If DHEA-s is higher than 2 mg/mL, in ovulation induction clomiphene can be supplemented with Dexamethason 0.25-0.50 mg, or pronisone 5-10 mg. They are given in both stages of the cycle. Glucocorticoid increases synthesis and secretion of follicle stimulating hormone (FSH), but predominantly decreases secretion of male sex hormones, so total androgens drop by 40%. This leads to more quality ovulation, and it is effective with hyperandrogenous women, even when DHEA-s level is normal.
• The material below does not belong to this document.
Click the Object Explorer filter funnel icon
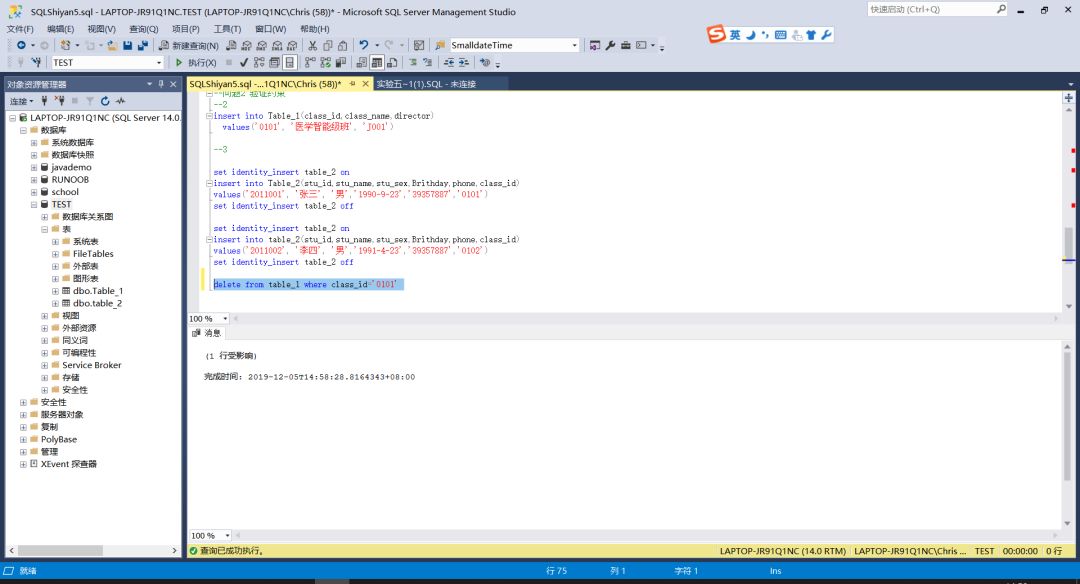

Most papers whose authors used glucocorticoid in ovulation induction agree that ovulation occurs in 80-100%. Pregnancy rate is also satisfactory, between 40 and 80%. We should point out that this refers to women who had undergone 3 cycles of treatment with clomiphene only and failed to ovulate.
Clomiphene + Metformin
The other drug rather frequently used in ovulation induction is metformin. For a long time this drug has been in use in treating diabetic population with non-insulin dependant diabetes and only after insulin importance was discovered in the development of polycystic ovarian syndrome it has been in use in ovarian induction treatments for women with PCOS.
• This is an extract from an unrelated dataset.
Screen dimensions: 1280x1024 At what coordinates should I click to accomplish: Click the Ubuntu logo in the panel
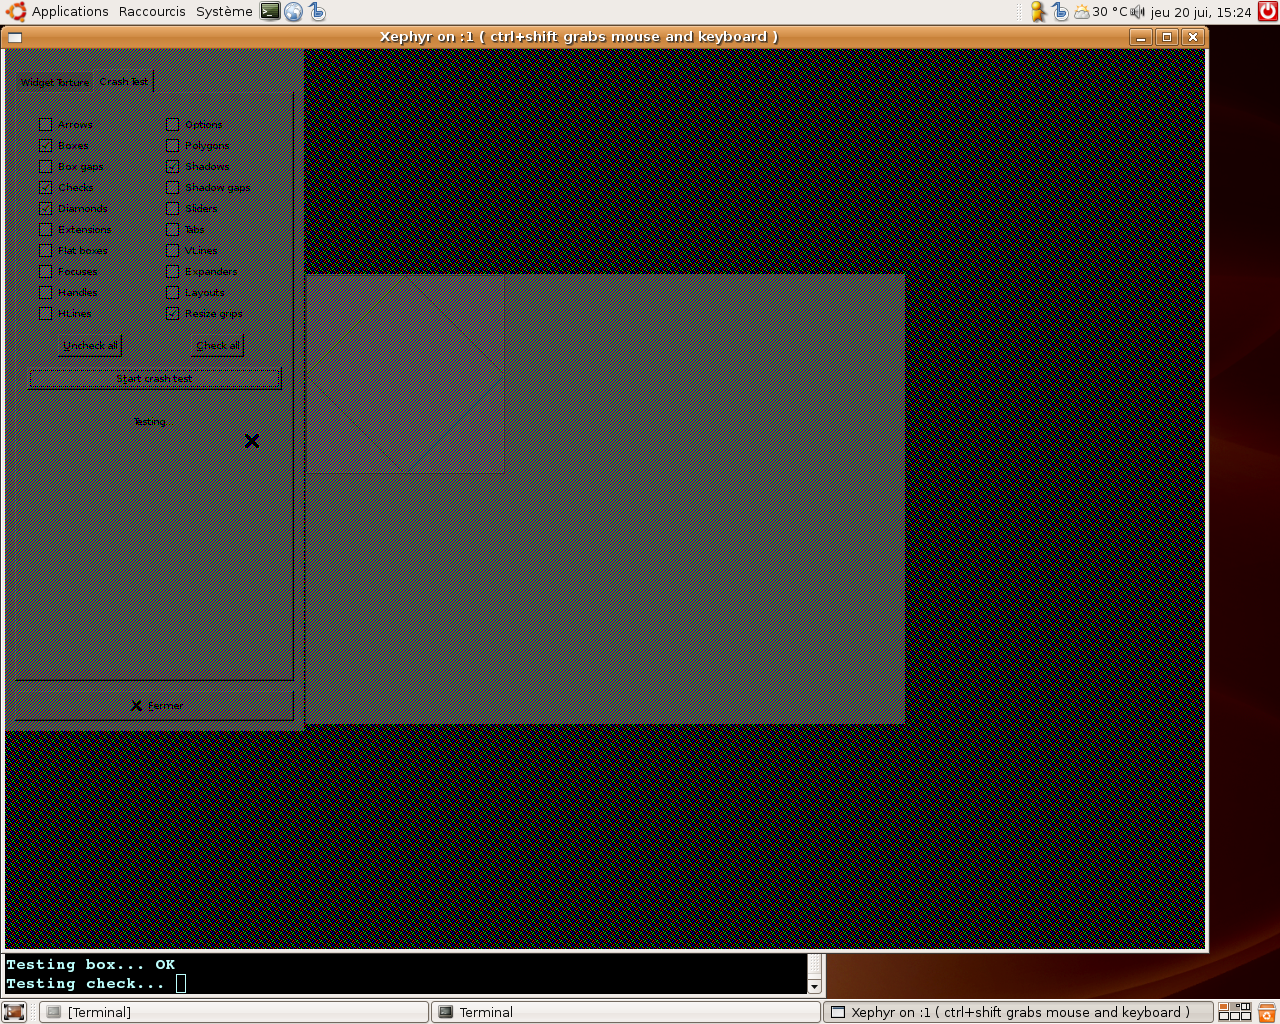point(16,11)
The addition of metformin to clomiphene significantly increases chances for pregnancy in women who previously showed clomiphene resistance. Chances of pregnancy in women using the drug combination and women using clomiphene-only treatments are 4.41 and 3.65, respectively. Therefore when it comes to women with clomiphene resistance, metformin should be introduced into their treatment after 3 months. Meta-analysis from 2003 showed that a combination of clomiphene and metformin results in 56% ovulation as opposed to 35% in a clomiphene/placebo group. Women with insulin resistance (IR) are otherwise more likely to be resistant to clomiphene, although there have not been sufficient studies to confirm that they react better to metformin than for example clomiphene-resistant hyperandrogenic women. Furthermore it is not quite clear if thin women with PCOS with normal insulin resistance react to metformin since some recent studies have showed they seem to react.